31 de Julho de 2024, por Renato Ruas Pinto

Houve um tempo em que grupos com ênfase nos vocais bem trabalhados em complexas harmonias foram mais comuns no Brasil. Lembre-se, por exemplo, dos tempos áureos dos festivais e de como a performance do MPB-4, com um arranjo magistral de Magro, integrante do grupo, abrilhantou “Roda viva”, de Chico Buarque. Pode-se dizer que o arranjo em quatro vozes se tornou praticamente indissociável da música. Além do MPB-4, podemos citar outros grupos que ficaram conhecidos, como Os Cariocas, o Quarteto em Cy, Trio Marayá e Os Diagonais.

Esses grupos obtiveram sucesso se apresentando sob a própria bandeira, mas a sua qualidade frequentemente os transformava em convidados de luxo em discos de grandes artistas. Com o tempo, foi ficando cada vez mais raro ver esse tipo de formação por motivos esperados: além do desafio de se reunir grandes vozes, o repertório é necessariamente complexo por conta dos arranjos. E para se fazer o arranjo, muitas vezes precisa-se de profissionais com formação em orquestração ou muita sensibilidade para casar mais vozes de maneira correta.

A complexidade desse tipo de trabalho só faz com que a minha admiração aumente por música feita assim, quando a voz humana se torna o instrumento principal.
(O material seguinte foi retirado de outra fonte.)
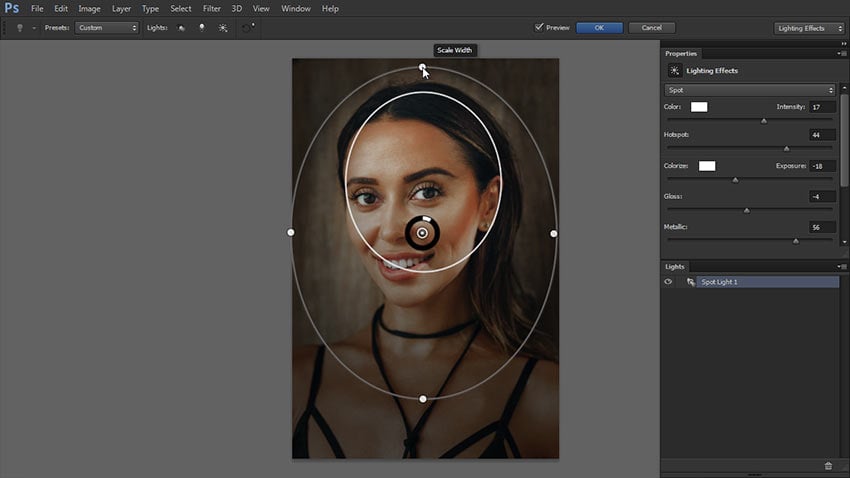Click the Colorize color swatch
This screenshot has width=850, height=478.
click(x=707, y=166)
Por esses dias, tive a felicidade de assistir ao vivo um dos grupos mais tradicionais do país, o Boca Livre. Após um período de turbulência interna no grupo, eles voltaram e mostraram que seguem em forma e emocionando. Recentemente, foram premiados com o prestigiado prêmio Grammy de melhor álbum de Pop Latino, e uma das dicas de audição é justamente o quarteto. Para mostrar que, com todas as dificuldades que citei, o formato resiste, a outra dica é sobre o talentoso Trio Amaranto, que também sempre emociona com vocais incríveis. Não deixem de ouvir.
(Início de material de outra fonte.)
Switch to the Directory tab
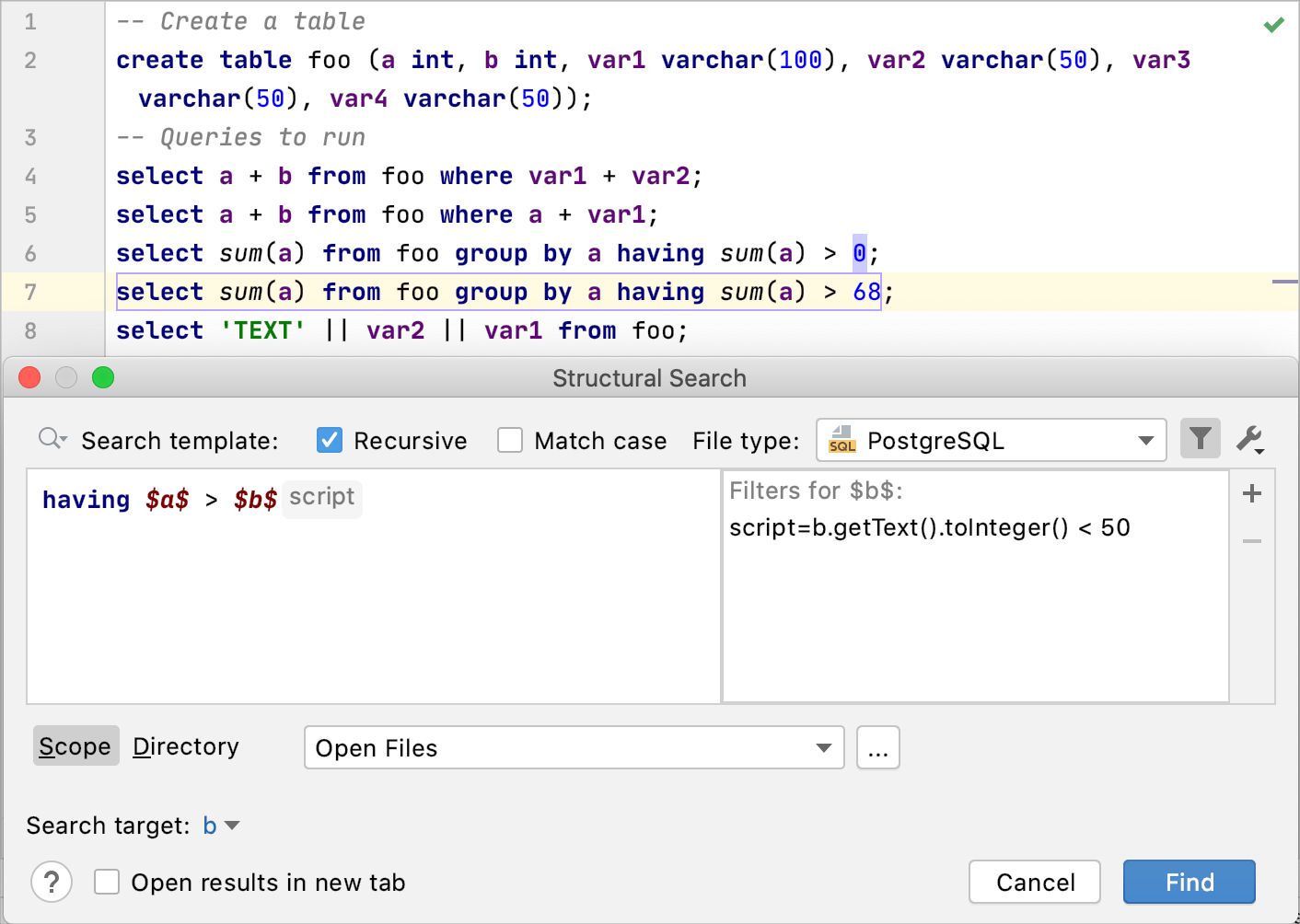The image size is (1300, 924). [x=185, y=746]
Boca Livre – “Rasgamundo” e “Parceiros/Pasieros”: o último lançamento do grupo é o álbum “Rasgamundo”. Seus membros assinam várias faixas em parcerias com nomes de peso, como Erasmo Carlos, Márcio Borges e Zeca Baleiro, e mostram a veia autoral. Também recomendo muito ouvir o álbum “Parceiros/Pasieros”, feito em conjunto com o renomado cantor e compositor panamenho Rubén Blades, autor das faixas. O disco é, na verdade, um “dois em um”, já que são dois álbuns, um com as músicas no original em espanhol e outro com versões em português. O álbum foi ganhador do prêmio principal do Grammy (não confundir com o Grammy Latino, que contempla só produções latino-americanas) de melhor álbum Pop Latino. Aliás, esse feito foi vergonhosamente ignorado pela grande mídia, que preferiu destacar o fato de que Anitta não ganhou o prêmio a que concorria no mesmo ano.

Trio Amaranto– “BenditoJazz” e “Amaranto 25 anos”: o trio das irmãs Flávia, Lúcia e Marina Ferraz está em atividade há mais de 25 anos, além de alguns anos atuando como “Flor de Cal”, antes da entrada de Marina no grupo. Como exige o formato, as três são donas de belas vozes e trabalham arranjos incríveis para o repertório de grandes clássicos da música brasileira e da internacional, além de composições próprias. No álbum “BenditoJazz” elas apresentam um interessante repertório de clássicos de Cole Porter e dos irmãos George e Ira Gershwin, acompanhadas do trio do competente baixista Kiko Mitre. O show da comemoração dos 25 anos do grupo não é um álbum, mas está disponível em ótima qualidade de áudio e vídeo no canal oficial do YouTube (@amarantooficial). Nele o trio apresenta um repertório complexo e riquíssimo, onde se pode conhecer a qualidade do trabalho. Além disso, elas possuem uma discografia possível de ser apreciada nas plataformas.

A voz humana é um instrumento e tanto e as possibilidades que a harmonia possibilita são surpreendentes. E quando grandes cantores e arranjadores se juntam para dar vida a uma canção, o resultado é sempre emocionante. É um tipo de trabalho, como dito acima, de alta complexidade e, logo, raro de ser encontrado, o que só aumenta a nossa satisfação e admiração quando podemos ouvir grupos que levam em frente essa tradição.